While she was in the hospital after giving birth to twins in 2011, she alleges he exposed her breasts and told her: “You look like a porn star.”
“From the start, there were inappropriate questions. There was a lot of touching. There were exams without nurses or other people in the room, and on the last occasion, when I knew that something happened, he licked me. And I knew that that happened and I never went back to the office again,” Hoechstetter told CBS News.
“It has destroyed the memories of my pregnancy. What should have been really a very joyful time in one’s life when I look back on it, it’s a horrible memory. There was a time when I would look at my daughters and almost resent them for being the reason that I was seeing this person in the first place.”
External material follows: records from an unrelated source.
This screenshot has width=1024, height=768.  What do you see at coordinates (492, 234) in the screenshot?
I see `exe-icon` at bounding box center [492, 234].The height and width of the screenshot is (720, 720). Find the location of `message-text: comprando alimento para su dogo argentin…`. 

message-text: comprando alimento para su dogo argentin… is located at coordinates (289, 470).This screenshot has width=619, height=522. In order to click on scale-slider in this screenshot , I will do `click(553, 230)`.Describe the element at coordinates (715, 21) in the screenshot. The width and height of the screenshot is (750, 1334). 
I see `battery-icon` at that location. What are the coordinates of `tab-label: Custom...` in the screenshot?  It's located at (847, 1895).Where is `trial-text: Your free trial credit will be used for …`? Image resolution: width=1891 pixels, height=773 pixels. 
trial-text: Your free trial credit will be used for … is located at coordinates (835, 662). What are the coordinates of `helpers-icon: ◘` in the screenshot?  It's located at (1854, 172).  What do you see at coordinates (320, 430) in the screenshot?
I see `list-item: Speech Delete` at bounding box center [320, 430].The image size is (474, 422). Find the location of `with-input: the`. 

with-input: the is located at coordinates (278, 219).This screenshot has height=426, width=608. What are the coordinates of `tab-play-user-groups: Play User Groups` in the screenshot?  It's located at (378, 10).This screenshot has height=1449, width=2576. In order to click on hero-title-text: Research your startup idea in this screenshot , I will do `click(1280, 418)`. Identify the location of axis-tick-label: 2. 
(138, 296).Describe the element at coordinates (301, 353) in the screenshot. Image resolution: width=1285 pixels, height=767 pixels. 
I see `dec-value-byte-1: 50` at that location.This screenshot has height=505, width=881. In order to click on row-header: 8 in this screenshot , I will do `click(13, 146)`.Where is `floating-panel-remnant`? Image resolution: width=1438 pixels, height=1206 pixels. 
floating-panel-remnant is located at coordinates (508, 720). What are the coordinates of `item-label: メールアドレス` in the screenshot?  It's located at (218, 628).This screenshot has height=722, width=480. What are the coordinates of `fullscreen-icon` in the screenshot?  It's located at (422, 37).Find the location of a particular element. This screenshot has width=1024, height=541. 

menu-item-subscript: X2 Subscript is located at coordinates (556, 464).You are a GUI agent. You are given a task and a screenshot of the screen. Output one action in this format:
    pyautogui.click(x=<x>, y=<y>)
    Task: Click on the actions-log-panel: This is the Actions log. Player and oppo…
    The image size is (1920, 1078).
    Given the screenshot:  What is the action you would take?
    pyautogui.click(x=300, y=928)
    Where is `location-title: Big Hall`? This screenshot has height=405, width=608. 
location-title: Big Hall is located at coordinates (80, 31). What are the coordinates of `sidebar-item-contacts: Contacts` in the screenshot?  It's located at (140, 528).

In addition to unspecified damages, the women are suing to have Hadden’s name removed from their kids’ birth certificates.
In a statement, Columbia University said it can’t comment on active litigation but that it stands “with medical professionals everywhere in condemning this appalling behavior.”
“The allegations leading to Robert Hadden’s 2016 guilty plea and the accusations contained in this recent complaint are abhorrent. Mr. Hadden has not practiced medicine at Columbia since 2012,” the university said.
A lawyer for Hadden couldn’t be immediately reached for comment.